Friday, September 16, 2016

The Myth of Chicago’s “Lax” Gun Laws

The escalating murder rate in Chicago has given rise to a new claim – that Chicago gun laws are lax, weak, and ineffective. 

Chicago Police Superintendent Eddie Johnson recently argued that “[i]f we had the gun laws in Chicago that L.A. and New York have, we would see our violent crime cut in half.”  New York Police Commissioner Bill Bratton repeated the remark, declaring that Chicago’s problem “has to do with gun laws that just don't meet the reality of what's going on the streets.”  Even Dwyane Wade of the Chicago Bulls recently stated that “[t]here's other cities that have way tougher gun laws. We have weak gun laws and we have to do a better job of being leaders.”

The reality is that Illinois has some of the toughest gun laws in the nation. Indeed, even the Law Center to Prevent Gun Violence ranks Illinois 8th among the ten states with the strongest gun laws and awarded it a B+ rating in 2015.

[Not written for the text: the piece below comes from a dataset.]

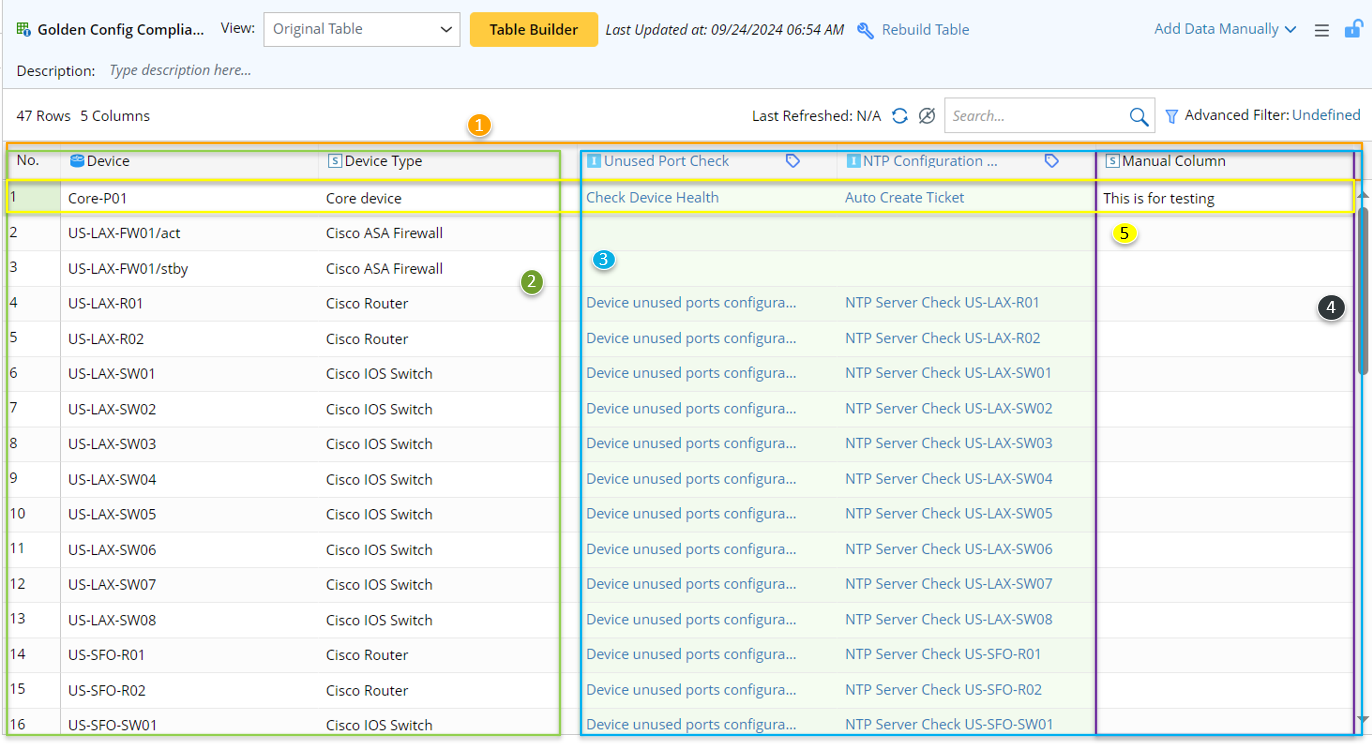Screen dimensions: 1372x747
Task: Click the description text field
Action: [180, 71]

Under Illinois’ universal background check law, residents must show a state-issued Firearm Owners Identification (FOID) card or concealed carry permit for all purchases of firearms or ammunition, whether from a licensed dealers or private seller.  Lost or stolen guns must be reported to the police within 72 hours.

Illinois is also one of only four states that imposes a waiting period on the purchase of all firearms – 72 hours for a handgun and 24 hours for a rifle or shotgun.  Automatic firearms, short-barreled shotguns, and suppressors are prohibited entirely.  Even muzzleloaders and black powder guns are considered firearms and subject to the background check requirement.

Illinois concealed carry laws are also among the most stringent in the country. Applicants are required to take a 16-hour training course – the longest in the nation.  While technically a “shall issue” state, law enforcement agencies still have limited discretion to object to an individual being granted a license. Illinois also refuses to recognize any other state’s concealed carry license.

While local restrictions on handguns are preempted under state law, Illinois state law recognizes any local “assault weapons” ban adopted before July 20, 2013.  The result is a patchwork of laws in 23 jurisdictions where a gun otherwise legal to own in some parts of the state is prohibited.  Any person traveling through the Chicago area with a firearm must carefully consider their route, especially if their trip takes them through a jurisdiction where Chicago, Cook County, or municipal restrictions have them unintentionally violating one of the local ordinances.  

In light of the above, there are many words that can be used to describe Illinois gun laws, but “lax” and “weak” are not among them.  This argument has everything to do with getting the public to focus on an irrelevant, but convenient, “answer” to Chicago’s ever-present and growing violent crime, and nothing to do with actually solving the problem.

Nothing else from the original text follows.